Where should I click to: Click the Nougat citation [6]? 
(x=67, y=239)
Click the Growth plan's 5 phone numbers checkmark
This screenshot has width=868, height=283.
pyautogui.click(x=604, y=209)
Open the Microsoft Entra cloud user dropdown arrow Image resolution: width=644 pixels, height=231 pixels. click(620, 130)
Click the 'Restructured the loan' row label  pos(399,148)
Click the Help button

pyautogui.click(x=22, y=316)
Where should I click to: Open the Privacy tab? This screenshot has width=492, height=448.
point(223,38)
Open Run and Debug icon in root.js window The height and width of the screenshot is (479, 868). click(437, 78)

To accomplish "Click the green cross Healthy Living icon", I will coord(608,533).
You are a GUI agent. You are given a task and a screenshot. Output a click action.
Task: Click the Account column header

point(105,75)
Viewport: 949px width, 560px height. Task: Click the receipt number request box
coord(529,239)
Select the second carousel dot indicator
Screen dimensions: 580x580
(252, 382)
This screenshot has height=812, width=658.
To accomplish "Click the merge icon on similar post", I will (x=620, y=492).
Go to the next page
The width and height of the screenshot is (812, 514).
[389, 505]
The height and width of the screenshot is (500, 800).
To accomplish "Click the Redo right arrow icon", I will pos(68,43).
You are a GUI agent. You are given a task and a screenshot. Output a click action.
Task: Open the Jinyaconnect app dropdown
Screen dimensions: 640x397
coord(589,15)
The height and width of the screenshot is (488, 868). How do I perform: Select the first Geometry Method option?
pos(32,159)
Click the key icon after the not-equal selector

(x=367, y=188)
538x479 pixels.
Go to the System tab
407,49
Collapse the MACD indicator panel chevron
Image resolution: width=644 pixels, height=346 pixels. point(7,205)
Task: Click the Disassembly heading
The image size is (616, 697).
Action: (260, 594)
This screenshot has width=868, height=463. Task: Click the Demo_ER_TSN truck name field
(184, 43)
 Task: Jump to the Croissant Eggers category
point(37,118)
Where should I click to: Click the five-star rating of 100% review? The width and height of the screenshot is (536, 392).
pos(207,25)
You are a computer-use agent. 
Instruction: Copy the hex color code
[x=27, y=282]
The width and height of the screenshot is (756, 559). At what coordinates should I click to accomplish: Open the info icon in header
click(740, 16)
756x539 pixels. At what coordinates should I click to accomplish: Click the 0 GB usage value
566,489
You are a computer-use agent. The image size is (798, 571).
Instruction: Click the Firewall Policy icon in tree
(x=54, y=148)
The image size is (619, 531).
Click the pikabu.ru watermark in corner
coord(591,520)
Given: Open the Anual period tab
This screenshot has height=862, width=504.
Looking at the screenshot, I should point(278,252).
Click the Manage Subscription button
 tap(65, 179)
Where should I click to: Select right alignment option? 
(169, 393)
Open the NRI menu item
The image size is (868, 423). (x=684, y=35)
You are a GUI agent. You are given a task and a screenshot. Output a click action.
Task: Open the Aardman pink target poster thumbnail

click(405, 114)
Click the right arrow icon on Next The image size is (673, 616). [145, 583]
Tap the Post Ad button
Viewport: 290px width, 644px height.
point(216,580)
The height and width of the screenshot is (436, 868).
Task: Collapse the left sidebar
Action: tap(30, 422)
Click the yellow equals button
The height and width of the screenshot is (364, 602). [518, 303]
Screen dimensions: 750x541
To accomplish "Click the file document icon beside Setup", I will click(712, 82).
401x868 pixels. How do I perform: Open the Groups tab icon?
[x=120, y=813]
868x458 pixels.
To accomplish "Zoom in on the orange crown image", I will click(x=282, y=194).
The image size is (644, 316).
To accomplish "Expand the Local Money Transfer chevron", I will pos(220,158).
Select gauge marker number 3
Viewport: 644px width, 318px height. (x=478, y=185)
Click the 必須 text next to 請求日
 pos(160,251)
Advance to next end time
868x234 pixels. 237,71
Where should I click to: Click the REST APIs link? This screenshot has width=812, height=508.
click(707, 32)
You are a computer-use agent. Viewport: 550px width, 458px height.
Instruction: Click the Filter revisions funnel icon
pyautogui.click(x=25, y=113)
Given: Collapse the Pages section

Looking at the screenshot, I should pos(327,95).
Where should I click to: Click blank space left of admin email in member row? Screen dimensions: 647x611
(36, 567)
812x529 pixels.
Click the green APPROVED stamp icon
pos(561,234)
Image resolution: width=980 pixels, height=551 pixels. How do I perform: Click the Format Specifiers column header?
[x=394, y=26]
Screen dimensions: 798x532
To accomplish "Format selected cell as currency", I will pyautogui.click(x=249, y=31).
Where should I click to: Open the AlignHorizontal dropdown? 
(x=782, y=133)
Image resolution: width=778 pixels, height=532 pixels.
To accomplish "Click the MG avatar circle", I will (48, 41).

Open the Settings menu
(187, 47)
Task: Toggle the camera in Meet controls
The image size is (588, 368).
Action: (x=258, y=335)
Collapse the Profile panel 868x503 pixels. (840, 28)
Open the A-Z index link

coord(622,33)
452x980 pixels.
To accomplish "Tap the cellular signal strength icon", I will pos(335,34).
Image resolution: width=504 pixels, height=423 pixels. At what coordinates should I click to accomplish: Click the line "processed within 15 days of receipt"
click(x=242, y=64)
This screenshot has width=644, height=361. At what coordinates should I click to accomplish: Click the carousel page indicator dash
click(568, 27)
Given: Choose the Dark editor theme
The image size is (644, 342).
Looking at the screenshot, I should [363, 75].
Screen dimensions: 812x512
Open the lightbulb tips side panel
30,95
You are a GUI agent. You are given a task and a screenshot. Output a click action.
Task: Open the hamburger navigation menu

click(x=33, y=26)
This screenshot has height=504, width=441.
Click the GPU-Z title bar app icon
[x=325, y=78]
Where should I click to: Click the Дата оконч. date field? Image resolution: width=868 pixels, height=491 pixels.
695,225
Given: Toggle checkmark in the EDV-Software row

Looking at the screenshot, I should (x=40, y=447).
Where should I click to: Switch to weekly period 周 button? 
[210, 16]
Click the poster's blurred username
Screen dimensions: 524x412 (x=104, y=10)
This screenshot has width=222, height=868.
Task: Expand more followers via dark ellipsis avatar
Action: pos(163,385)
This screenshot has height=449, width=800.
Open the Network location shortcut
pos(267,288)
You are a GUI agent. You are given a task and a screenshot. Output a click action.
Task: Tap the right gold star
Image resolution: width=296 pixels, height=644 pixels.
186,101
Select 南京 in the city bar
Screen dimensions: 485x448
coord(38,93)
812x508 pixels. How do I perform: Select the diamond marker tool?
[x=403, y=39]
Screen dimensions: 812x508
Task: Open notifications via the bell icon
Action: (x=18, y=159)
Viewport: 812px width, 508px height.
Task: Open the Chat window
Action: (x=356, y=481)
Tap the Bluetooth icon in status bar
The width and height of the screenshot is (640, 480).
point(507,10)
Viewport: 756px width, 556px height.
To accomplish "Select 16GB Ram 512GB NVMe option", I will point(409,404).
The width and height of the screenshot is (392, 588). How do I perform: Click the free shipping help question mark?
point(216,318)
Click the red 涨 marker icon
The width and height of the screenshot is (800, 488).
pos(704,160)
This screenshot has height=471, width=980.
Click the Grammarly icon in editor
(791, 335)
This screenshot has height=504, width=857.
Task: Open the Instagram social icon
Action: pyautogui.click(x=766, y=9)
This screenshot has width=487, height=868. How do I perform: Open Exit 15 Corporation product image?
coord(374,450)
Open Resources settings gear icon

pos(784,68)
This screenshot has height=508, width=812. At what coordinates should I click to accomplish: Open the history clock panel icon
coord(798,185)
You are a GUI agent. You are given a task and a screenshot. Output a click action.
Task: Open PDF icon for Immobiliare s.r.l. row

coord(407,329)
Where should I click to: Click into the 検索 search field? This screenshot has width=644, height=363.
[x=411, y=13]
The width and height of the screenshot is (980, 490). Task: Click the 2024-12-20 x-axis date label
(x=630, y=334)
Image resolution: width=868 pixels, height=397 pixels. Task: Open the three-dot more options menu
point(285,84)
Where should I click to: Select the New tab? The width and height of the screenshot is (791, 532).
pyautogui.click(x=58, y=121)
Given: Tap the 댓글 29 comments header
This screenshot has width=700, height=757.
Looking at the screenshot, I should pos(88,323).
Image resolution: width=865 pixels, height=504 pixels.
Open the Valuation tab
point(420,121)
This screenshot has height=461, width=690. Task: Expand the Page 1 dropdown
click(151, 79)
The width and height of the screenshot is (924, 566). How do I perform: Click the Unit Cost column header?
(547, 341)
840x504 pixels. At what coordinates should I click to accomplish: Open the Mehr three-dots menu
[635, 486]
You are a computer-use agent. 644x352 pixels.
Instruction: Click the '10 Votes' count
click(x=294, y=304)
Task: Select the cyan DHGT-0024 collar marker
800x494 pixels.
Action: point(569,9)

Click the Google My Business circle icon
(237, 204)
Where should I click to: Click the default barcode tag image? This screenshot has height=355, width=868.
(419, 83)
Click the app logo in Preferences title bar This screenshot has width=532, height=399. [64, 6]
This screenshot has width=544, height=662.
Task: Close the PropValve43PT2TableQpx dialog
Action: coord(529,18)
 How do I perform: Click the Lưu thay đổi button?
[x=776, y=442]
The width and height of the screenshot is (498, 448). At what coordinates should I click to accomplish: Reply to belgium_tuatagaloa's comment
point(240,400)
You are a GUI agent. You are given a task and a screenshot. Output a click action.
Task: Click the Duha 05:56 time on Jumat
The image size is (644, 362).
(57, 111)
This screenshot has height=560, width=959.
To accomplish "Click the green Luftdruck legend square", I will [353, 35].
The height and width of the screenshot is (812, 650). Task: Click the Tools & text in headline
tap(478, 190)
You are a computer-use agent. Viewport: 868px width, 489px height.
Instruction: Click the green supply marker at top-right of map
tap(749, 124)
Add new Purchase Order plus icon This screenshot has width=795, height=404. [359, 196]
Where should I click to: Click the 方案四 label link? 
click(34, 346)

============================================================

Lines from the start of the material above through the line containing "Open Run and" are to be duplicated exactly, and only those.

Where should I click to: Click the Nougat citation [6]? 
(x=67, y=239)
Click the Growth plan's 5 phone numbers checkmark
This screenshot has width=868, height=283.
pyautogui.click(x=604, y=209)
Open the Microsoft Entra cloud user dropdown arrow Image resolution: width=644 pixels, height=231 pixels. click(620, 130)
Click the 'Restructured the loan' row label  pos(399,148)
Click the Help button

pyautogui.click(x=22, y=316)
Where should I click to: Open the Privacy tab? This screenshot has width=492, height=448.
point(223,38)
Open Run and Debug icon in root.js window The height and width of the screenshot is (479, 868). click(437, 78)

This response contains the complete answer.